Dr Korom: Yes, obviously, but still, as you stated, in the first set of these experiments, we just wanted to assess the clear-cut influence of rapamycin. And, in addition, what should be taken into account, especially using an allograft model, go even one step further, adding an inflammatory reaction to that area, which adds another dimension of entropy to that level. Then it is even harder to decipher that which of the effects was rapamycin-induced.
Dr W. Weder: I want to briefly add to Dr Korom's comments that these follow-up experiments are in preparation.
Mr J. Thorpe (Leeds, UK): You mentioned there was a change in the intracellular matrix in terms of the fibroblastic activity. Was there much less activity, because this will have connotations not just for lung transplantation but for any tracheal resection? Can you comment on what the fibroblastic activity was like in the treatment group?
Dr Korom: Again, these investigations are under way. We are analyzing with PCR the composition of extracellular matrix in these areas, and, as a matter of fact, we have not yet isolated fibroblasts from these areas. We are planning to take them ex vivo and assess their activities and secretion dynamics. But we are in the process, and maybe a year from now we can satisfy your curiosity.

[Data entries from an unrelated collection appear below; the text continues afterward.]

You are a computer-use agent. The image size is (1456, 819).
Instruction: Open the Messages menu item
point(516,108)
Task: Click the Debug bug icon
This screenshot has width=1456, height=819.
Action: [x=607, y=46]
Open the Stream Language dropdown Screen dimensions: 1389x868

Dr S. Guth (Mainz, Germany): If I understand you right, you stated that you only cut 80% of the trachea?
Dr Korom: Right.
Dr Guth: How was the set-up of the examination of the breaking strength?
Dr Korom: We used a spring balance and the weight was gradually increased, and we measured strips of 0.5 cm diameter, including the anastomosis. We put them up, increased the weight and measured the breaking strength needed and they all broke at the anastomosis, except for one.
Dr Guth: And why didn't you cut the whole trachea?
Dr Korom: We only cut 80% of the trachea for surgical ease.